It will take Sir John Appleby time to pick up the trail of the missing scientist. Time he buys by having Howard's brother Miles (currently a prep school headmaster) do one more brotherly impersonation. And it will take all of Appleby's wits to sort out the clues that must be picked up at the prep school, at the decaying estate of an eccentric bird-hoarding peer of the realm, and at a secret military base off the coast of Scotland.
But, with honest-to-goodness crooks and a certifiable crazy man dogging their heels, have the brothers switched places one too many times? Appleby finds himself in a race to save lives--maybe the brothers, maybe everyone in England.

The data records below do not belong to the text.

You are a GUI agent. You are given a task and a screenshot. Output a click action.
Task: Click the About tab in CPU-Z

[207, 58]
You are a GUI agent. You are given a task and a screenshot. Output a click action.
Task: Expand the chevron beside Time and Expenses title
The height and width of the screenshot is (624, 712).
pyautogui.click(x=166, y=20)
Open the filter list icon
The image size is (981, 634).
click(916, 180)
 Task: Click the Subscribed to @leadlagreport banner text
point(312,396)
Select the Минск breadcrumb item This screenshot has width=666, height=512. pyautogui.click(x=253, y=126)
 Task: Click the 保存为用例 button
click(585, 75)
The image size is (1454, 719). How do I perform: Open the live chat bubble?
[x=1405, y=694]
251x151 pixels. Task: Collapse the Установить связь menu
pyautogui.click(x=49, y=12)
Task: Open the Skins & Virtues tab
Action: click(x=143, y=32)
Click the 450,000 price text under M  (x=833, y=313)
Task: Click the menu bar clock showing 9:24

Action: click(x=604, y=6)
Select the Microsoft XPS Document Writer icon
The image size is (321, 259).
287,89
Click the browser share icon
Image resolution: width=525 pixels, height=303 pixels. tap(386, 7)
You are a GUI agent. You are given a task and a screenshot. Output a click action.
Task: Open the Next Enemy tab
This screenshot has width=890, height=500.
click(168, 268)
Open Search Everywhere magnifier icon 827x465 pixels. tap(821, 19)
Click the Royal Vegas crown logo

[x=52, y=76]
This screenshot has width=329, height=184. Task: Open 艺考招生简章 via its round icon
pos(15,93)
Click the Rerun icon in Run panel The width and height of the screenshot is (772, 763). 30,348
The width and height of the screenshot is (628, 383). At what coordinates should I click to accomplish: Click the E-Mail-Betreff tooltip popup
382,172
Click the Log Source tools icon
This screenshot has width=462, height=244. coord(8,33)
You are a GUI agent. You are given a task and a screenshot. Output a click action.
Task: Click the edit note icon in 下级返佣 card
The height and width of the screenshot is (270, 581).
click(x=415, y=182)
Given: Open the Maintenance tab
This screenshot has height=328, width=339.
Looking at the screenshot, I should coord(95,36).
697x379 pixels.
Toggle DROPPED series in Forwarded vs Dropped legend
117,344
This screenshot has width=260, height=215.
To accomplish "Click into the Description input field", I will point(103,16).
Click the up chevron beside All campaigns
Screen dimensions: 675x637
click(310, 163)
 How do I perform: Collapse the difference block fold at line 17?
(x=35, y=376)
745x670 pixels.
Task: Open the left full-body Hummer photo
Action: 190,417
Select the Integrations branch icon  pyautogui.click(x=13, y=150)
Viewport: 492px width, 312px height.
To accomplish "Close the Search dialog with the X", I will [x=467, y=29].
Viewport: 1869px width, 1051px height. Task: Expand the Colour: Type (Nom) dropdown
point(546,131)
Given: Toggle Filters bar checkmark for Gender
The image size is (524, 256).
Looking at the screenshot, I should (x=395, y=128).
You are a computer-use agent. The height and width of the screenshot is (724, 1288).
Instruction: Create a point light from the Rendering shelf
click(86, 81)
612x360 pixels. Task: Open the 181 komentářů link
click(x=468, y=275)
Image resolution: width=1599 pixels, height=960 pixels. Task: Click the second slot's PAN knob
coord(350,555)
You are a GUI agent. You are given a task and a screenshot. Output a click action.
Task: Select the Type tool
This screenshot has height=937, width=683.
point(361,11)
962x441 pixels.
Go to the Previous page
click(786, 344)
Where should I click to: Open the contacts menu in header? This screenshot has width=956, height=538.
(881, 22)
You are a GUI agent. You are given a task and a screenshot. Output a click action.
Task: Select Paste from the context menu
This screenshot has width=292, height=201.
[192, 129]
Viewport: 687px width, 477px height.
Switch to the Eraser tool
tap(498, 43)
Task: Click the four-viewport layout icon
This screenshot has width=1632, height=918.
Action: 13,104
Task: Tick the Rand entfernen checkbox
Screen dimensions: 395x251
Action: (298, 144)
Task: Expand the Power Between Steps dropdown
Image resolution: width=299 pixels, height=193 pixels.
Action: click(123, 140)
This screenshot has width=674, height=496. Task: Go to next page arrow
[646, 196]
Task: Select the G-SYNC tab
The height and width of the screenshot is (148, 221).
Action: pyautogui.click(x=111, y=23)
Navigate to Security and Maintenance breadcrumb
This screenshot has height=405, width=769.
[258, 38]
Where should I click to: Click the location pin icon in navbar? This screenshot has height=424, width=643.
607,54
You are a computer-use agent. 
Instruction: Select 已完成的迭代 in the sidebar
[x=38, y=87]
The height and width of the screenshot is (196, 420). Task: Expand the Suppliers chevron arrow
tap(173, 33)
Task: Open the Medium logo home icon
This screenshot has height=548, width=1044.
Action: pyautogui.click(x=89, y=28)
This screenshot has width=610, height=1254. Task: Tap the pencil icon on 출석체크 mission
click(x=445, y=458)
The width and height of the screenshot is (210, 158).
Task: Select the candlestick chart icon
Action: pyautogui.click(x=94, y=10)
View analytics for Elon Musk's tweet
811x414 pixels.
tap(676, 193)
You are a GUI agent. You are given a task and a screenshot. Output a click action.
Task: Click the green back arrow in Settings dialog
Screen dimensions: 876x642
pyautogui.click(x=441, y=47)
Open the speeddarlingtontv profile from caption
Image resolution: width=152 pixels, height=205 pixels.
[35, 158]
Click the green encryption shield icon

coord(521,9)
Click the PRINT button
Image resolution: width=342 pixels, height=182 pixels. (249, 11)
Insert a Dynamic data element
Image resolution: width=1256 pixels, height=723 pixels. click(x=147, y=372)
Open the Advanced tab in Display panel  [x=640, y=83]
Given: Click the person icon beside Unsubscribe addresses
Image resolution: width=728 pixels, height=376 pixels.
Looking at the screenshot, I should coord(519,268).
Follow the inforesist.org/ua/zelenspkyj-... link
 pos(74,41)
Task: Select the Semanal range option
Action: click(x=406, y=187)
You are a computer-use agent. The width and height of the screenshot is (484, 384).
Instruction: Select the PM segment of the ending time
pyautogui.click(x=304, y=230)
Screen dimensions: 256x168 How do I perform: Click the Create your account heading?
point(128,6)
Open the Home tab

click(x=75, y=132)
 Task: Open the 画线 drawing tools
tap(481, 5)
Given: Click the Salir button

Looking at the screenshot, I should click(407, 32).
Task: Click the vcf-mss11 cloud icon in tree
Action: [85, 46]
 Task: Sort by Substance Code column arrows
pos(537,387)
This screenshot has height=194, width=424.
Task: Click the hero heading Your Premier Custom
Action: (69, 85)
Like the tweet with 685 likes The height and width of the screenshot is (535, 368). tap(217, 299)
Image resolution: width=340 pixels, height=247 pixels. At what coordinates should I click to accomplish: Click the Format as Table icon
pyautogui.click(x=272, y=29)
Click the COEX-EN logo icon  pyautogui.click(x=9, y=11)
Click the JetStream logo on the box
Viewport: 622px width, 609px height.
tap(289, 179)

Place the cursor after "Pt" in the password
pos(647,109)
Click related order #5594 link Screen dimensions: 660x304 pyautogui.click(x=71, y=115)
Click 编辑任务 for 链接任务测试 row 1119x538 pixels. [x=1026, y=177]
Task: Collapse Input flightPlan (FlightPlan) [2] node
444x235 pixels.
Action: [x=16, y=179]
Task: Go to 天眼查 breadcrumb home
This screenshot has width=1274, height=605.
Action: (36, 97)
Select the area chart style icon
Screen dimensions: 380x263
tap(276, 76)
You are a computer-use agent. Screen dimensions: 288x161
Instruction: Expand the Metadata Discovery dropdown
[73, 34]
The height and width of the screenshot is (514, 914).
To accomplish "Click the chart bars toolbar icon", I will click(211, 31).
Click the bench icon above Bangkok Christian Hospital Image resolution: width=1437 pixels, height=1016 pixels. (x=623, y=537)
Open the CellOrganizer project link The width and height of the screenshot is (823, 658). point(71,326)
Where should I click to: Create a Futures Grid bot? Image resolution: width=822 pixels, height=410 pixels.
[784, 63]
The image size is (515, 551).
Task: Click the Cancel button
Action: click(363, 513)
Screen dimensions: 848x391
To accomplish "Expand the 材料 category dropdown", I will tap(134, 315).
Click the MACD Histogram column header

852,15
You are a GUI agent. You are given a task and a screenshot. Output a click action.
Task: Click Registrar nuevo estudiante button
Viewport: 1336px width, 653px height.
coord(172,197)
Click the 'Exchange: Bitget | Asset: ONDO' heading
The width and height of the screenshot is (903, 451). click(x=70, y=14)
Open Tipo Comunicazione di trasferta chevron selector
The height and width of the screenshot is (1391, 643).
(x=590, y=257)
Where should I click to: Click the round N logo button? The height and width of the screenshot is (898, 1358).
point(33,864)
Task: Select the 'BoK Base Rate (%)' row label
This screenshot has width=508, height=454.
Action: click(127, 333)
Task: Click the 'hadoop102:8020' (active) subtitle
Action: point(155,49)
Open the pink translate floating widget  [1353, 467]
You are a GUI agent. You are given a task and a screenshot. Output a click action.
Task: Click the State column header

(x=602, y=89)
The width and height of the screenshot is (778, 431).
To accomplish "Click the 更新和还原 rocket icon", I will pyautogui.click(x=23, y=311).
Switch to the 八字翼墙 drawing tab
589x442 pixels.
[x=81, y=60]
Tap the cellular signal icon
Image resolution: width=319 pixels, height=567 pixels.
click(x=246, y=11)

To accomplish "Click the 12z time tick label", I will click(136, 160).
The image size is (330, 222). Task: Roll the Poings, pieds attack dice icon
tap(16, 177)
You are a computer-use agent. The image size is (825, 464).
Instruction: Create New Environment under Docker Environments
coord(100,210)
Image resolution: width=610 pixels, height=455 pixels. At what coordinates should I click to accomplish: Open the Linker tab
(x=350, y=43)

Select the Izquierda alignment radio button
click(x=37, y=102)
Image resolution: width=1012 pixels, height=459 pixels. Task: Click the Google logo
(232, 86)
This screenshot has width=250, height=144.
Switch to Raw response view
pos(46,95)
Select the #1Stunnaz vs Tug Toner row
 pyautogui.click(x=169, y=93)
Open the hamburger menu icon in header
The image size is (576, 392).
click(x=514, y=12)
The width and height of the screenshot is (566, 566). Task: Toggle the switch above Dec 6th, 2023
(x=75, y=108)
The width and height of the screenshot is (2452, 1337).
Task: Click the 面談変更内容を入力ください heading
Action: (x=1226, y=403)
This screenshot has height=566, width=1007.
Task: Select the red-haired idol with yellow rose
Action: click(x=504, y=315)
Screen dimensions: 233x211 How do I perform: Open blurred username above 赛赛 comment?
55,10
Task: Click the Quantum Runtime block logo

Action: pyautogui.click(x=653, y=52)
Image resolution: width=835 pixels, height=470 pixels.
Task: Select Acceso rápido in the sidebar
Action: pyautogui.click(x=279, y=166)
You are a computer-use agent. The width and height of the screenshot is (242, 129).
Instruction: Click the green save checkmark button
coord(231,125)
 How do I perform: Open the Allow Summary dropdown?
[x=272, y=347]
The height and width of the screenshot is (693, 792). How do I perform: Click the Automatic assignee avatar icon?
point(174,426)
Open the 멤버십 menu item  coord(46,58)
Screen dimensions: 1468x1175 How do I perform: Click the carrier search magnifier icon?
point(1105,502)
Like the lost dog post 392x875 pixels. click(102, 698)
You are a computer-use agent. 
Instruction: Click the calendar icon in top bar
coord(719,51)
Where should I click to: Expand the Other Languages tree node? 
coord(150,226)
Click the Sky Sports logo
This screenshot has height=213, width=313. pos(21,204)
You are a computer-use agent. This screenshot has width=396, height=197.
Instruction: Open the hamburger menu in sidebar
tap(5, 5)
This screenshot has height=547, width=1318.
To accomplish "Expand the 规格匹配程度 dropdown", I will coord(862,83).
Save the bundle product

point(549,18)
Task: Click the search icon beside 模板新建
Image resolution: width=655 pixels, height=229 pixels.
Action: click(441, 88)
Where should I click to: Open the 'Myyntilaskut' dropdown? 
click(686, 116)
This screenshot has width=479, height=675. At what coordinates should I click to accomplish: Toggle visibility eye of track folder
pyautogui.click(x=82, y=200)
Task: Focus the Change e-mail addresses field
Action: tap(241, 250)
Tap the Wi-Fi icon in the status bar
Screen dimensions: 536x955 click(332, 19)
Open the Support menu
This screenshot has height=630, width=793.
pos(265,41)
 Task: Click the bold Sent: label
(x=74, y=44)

As always with Innes, there's a bit of the bizarre going on here. The surreal conversation that Appleby has with Lord Ailsworth (the eccentric bird man) is quite enough to warrant that comment. But Innes does a superb job of combining the standard manor house mystery with a bit of the espionage thriller. And it's worth the price of admission just to watch Appleby's wife Judith infiltrate the prep school on a hunt for Howard (alive or dead...). Anyone for a game of Chinese Torturers? It was also charming (to me, anyway) to discover that this book fits my loosely defined "academic mystery" sub-genre. I'm such a sucker for books with an academic connection. Three and a half stars.